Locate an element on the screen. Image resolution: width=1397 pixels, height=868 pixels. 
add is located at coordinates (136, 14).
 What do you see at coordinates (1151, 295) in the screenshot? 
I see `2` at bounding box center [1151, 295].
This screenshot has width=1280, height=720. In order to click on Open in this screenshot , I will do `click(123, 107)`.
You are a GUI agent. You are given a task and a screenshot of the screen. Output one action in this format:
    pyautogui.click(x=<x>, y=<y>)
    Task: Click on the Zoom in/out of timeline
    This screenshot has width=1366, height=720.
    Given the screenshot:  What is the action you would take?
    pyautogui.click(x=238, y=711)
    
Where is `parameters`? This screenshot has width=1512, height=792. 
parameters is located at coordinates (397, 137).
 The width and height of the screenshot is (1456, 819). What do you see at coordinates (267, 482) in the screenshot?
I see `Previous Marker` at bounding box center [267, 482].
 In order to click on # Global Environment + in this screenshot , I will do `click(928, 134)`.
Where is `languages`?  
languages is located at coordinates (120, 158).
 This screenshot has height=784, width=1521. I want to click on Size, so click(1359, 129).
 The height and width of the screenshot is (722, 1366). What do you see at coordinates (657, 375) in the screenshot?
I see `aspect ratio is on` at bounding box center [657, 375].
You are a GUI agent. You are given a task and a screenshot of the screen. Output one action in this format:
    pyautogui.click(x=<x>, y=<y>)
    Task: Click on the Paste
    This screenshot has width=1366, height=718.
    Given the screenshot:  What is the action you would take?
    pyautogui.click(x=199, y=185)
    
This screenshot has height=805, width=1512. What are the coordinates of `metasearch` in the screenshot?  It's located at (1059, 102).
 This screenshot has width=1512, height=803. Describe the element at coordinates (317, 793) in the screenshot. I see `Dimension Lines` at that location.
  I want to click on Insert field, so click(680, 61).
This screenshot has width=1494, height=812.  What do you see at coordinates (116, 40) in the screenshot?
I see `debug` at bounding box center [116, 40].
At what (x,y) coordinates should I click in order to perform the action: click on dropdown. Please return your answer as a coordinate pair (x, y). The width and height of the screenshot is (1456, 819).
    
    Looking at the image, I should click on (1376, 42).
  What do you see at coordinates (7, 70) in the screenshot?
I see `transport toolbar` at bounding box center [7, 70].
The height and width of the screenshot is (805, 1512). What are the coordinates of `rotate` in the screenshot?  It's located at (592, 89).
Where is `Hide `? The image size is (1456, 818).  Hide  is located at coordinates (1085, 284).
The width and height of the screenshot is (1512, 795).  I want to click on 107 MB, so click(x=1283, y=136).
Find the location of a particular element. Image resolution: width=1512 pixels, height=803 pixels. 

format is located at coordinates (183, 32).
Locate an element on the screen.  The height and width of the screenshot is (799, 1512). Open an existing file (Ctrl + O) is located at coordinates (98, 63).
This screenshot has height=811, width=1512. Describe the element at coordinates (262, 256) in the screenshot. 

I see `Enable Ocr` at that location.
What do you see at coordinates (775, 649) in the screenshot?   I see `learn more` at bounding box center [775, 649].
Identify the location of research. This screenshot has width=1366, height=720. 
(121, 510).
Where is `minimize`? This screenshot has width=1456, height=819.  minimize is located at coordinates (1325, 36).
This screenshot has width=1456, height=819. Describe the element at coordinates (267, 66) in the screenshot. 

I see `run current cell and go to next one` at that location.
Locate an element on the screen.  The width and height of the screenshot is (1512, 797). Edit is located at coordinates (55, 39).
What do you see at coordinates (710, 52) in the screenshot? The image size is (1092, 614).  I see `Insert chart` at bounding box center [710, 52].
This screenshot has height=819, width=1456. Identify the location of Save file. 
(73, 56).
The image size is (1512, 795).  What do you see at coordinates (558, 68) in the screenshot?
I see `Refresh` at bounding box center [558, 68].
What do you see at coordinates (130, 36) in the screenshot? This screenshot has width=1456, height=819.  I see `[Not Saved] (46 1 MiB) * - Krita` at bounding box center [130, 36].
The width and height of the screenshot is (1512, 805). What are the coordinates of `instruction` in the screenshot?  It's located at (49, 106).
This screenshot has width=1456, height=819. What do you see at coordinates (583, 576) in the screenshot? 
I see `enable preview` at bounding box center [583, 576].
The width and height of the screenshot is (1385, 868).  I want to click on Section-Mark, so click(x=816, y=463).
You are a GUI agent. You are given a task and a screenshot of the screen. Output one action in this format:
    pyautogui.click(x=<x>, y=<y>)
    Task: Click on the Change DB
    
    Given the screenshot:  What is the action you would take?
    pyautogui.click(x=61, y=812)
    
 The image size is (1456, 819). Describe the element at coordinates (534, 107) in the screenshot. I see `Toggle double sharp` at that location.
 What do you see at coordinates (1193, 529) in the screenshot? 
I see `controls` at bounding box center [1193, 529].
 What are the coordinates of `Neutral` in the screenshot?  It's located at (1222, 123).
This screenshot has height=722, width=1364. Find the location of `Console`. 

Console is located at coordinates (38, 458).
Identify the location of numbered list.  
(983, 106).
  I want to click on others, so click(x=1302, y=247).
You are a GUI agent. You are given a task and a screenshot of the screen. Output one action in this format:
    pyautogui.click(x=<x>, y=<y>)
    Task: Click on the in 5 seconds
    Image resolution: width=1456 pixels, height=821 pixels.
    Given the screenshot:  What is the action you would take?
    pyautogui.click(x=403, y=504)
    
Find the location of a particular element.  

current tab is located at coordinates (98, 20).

+ + +

Task to carry out ▸ Rewrite the data above as a numbered list, from the line containing "This screenshot has width=1456, height=819. What" through the end of the data, with both ends included and blank lines left out.

Full response ▸
1. This screenshot has width=1456, height=819. What do you see at coordinates (583, 576) in the screenshot? 
2. I see `enable preview` at bounding box center [583, 576].
3. The width and height of the screenshot is (1385, 868).  I want to click on Section-Mark, so click(x=816, y=463).
4. You are a GUI agent. You are given a task and a screenshot of the screen. Output one action in this format:
5.     pyautogui.click(x=<x>, y=<y>)
6.     Task: Click on the Change DB
7.     Given the screenshot:  What is the action you would take?
8.     pyautogui.click(x=61, y=812)
9.  The image size is (1456, 819). Describe the element at coordinates (534, 107) in the screenshot. I see `Toggle double sharp` at that location.
10.  What do you see at coordinates (1193, 529) in the screenshot? 
11. I see `controls` at bounding box center [1193, 529].
12.  What are the coordinates of `Neutral` in the screenshot?  It's located at (1222, 123).
13. This screenshot has height=722, width=1364. Find the location of `Console`. 
14. Console is located at coordinates (38, 458).
15. Identify the location of numbered list.  
16. (983, 106).
17.   I want to click on others, so click(x=1302, y=247).
18. You are a GUI agent. You are given a task and a screenshot of the screen. Output one action in this format:
19.     pyautogui.click(x=<x>, y=<y>)
20.     Task: Click on the in 5 seconds
21.     Image resolution: width=1456 pixels, height=821 pixels.
22.     Given the screenshot:  What is the action you would take?
23.     pyautogui.click(x=403, y=504)
24. Find the location of a particular element.  
25. current tab is located at coordinates (98, 20).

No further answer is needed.